Uma primeira dimensão integra a necessidade de se encarar a RSO numa lógica de longo prazo. Significa atuar, não em função de problemas conjunturais, mas de gerir estrategicamente a sustentabilidade como estímulo para a inovação de produtos e serviços mais sustentáveis. Iniciativas inovadoras de empresas de referência mundial têm demonstrado que atuar de forma pró-ativa e numa lógica de longo prazo na gestão da sustentabilidade conduz a fortes níveis de inovação e gera, simultaneamente, mudanças com grande impacto na sociedade. Nesta perspectiva, o que está em discussão não é submeter as ações de RS aos desígnios da estratégia de negócio e de mercado. O que está em discussão é uma mudança mais profunda: a de alinhar a estratégia empresarial com a procura de maiores níveis de sustentabilidade global. Condição essencial para se promover um ciclo virtuoso entre competitividade e sustentabilidade integrada.
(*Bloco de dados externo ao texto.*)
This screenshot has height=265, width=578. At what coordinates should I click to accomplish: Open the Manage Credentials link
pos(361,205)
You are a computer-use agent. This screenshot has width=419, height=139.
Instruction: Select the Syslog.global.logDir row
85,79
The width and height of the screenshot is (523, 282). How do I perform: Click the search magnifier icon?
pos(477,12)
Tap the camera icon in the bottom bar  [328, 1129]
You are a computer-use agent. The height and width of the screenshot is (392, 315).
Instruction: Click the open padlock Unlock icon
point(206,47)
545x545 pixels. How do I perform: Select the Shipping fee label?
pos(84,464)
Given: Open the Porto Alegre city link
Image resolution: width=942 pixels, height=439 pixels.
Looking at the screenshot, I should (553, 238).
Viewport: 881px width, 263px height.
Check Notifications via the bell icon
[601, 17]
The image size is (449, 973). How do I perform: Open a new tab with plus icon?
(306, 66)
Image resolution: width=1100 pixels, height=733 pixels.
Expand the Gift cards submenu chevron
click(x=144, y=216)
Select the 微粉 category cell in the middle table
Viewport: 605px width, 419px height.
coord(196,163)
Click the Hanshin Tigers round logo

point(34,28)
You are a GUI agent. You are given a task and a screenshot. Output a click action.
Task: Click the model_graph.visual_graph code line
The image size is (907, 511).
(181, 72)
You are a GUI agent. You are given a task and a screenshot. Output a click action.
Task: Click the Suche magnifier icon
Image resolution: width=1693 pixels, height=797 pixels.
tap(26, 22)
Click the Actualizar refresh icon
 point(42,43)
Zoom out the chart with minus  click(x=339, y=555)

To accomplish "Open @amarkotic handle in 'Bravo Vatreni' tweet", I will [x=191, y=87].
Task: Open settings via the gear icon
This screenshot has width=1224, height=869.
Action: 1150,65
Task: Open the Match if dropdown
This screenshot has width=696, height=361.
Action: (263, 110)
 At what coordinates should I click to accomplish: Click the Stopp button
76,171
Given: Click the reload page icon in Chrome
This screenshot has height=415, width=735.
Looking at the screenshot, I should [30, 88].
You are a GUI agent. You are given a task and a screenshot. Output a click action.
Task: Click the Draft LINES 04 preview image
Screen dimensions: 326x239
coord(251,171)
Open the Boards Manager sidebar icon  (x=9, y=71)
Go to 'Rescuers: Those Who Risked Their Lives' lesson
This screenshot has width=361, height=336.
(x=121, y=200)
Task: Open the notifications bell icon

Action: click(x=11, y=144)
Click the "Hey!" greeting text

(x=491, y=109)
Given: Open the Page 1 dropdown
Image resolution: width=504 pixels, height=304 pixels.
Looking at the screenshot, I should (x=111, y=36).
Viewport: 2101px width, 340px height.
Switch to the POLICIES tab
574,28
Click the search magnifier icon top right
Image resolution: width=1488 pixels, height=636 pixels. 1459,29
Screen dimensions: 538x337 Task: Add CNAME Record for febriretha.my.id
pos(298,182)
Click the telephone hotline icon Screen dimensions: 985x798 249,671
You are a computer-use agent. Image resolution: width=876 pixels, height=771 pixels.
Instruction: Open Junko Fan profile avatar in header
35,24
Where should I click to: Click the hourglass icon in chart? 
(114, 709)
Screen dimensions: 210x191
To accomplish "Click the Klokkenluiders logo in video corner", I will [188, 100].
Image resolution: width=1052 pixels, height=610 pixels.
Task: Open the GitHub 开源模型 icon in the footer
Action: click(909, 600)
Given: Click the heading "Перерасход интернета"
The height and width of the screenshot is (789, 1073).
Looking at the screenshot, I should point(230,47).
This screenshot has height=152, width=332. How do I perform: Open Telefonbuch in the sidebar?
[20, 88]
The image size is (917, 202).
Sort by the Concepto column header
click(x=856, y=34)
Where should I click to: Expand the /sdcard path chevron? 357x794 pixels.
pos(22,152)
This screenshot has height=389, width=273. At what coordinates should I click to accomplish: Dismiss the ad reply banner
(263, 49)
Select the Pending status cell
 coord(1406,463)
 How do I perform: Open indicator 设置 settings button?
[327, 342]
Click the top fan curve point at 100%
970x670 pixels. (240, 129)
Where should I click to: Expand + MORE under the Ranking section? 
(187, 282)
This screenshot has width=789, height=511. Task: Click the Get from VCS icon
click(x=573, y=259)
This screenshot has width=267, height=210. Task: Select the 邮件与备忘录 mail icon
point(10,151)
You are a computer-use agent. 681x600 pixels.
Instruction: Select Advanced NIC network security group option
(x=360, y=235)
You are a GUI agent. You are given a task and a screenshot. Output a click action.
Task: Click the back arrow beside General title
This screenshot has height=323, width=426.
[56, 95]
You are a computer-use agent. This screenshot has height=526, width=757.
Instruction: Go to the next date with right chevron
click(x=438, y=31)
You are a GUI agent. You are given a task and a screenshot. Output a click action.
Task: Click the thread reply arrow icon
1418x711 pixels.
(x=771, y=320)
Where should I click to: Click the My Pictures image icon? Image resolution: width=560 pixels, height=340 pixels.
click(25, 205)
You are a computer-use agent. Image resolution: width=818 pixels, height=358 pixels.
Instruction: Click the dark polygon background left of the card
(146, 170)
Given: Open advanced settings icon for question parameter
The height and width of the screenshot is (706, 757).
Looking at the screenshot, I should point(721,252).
Uma segunda dimensão pressupõe também uma mudança de paradigma e a alteração na forma como consideramos a atividade empresarial. Importa deixar de pensar a atividade empresarial numa lógica estritamente economicista, centrada exclusivamente na criação de valor financeiro, para passar a incorporar também a criação de valor social. Quando se refere que falta clareza para se olhar para a sustentabilidade de uma forma estratégica, acrescenta-se também que falta capacidade para olhar para a empresa numa perspectiva mais ampla, que incorpore a responsabilidade na criação de valor social.

Por último, é relevante estabelecer a articulação da RSO ao nível territorial, tendo como foco os Objetivos do Desenvolvimento Sustentável (ODS). É justamente dentro de uma proposição mais ampla (meso e macro), em que distintos atores sociais se aliam, com vista à construção de um modelo de desenvolvimento pautado pela sustentabilidade, que se pode alavancar os impactos da RSO. Sobre este tópico importa fazer algumas reflexões adicionais.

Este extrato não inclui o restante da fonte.